Marmara’nın kanseri Kanal İstanbul olacak
Çalıştayın açılışında konuşan CHP Yerel Yönetimlerden Sorumlu Genel Başkan Yardımcısı Seyit Torun, ciddi kirlilik tehdidiyle karşı karşıya olan Marmara’nın “Kanal İstanbul” projesi ile yok olacağına işaret etti. Torun, “Marmara denizini kirlilikten arındırmak için ilk ve etkili adımını siyasi iktidar değil, Mudanya Belediyesi atmıştır. Marmara Denizi’nde hem yerel hem bölgesel bazda kirletici envanter çıkarılmalı ve atılması gereken adımlar titizlikle planlanmalıdır. Çalışmalar, merkezi yönetim ve yerel yönetimler iş birliği içerisinde yönetilmelidir. Marmara’nın en önemli tehditlerinden biri de Kanal İstanbul projesidir. Karadenizi Marmara’ya bağlayacak yeni bir kanalın açılması halinde iki yönlü bir akıntı sistemi sağlanamayacak, Karadeniz’in kirli sularının Marmara’ya dolmasına neden olacak, oksijen oranı azalacak ve kimyasal değişiklikler yaşanacaktır. Tüm Marmara’nın geleceğine de geri dönüşü olmayan zararlar verecektir. Ölü bir deniz tehdidi yaratacaktır. Bu proje hem İstanbul’u hem Marmara’yı zehirleyecek kanser projesidir. En büyük iyilik bu projeden Marmara Denizi’ni korumaktadır” diye konuştu.
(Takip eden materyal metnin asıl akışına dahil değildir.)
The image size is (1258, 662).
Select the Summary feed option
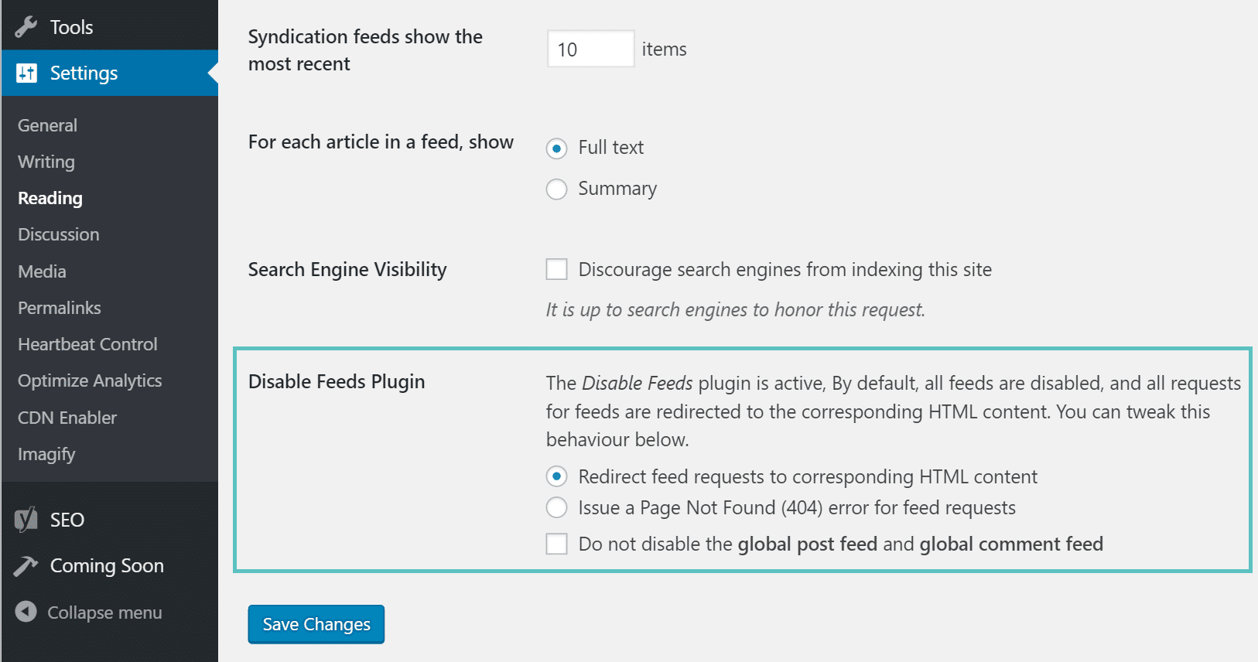tap(556, 189)
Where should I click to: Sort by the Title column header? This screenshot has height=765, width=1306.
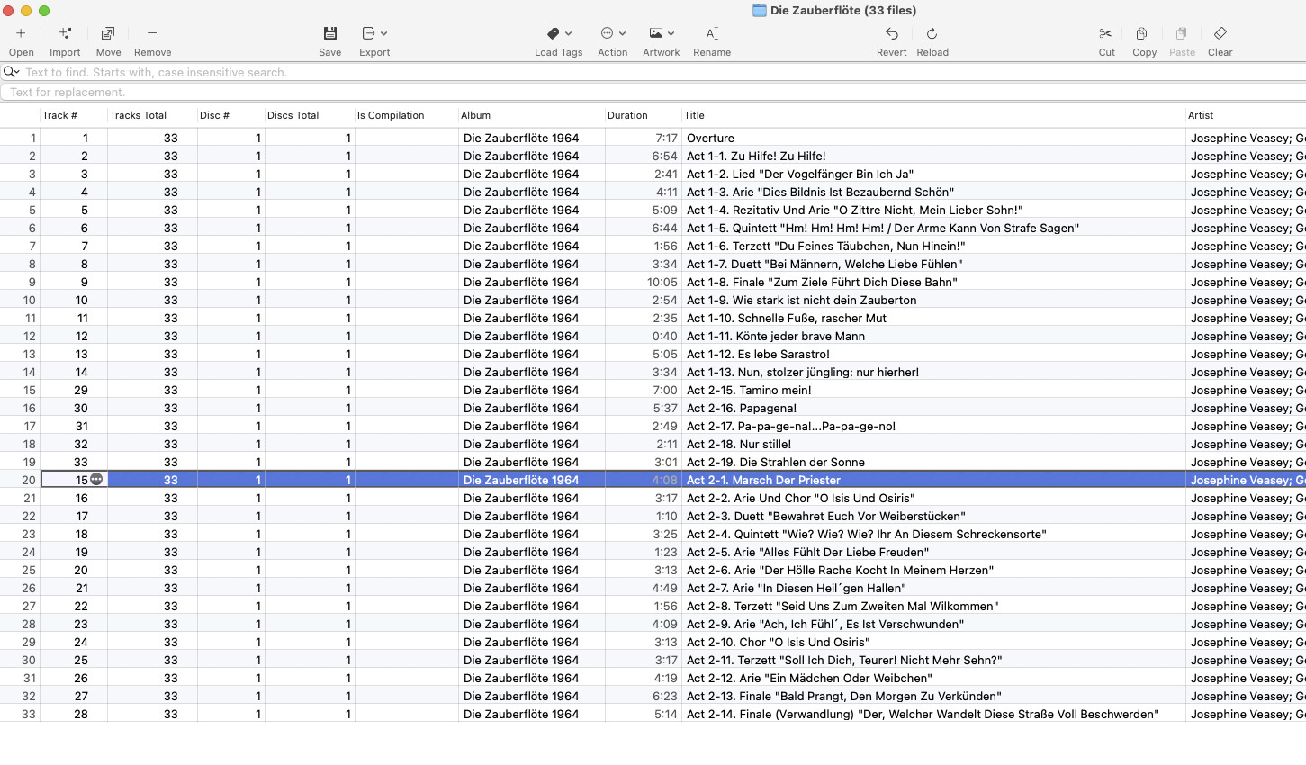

Mudanya 1500 kentin arasında yer almalı
Önceki Dönem SHP Genel Başkanı, Başbakan Yardımcısı, Dışişleri Bakanı, Ankara Büyükşehir Belediye Başkanı Murat Karayalçın ise konuşmasında İskoçya’nın Glasgow kentinde gerçekleşen BM İklim Değişikliği Konferansı’na değindi. Mudanya’nın doğa ile iç içe geçmiş Cömert Kent ağına katılması gerekliliğine dikkati çeken Karayalçın, “Mudanya “bu aşamada iklim değişikliğiyle savaşım programına dahil edilmeli. Mücadele etme kararını alan Glasgow toplantısında yenilenebilir enerji kararlılığındaki 1500 kentin yanına 1501. kent olmalı. Tüm insanlık böyle bir tehditle karşı karşıyadır. Tüm dünyayı harekete geçirecek kararların alınması zorunluluktur” diye konuştu.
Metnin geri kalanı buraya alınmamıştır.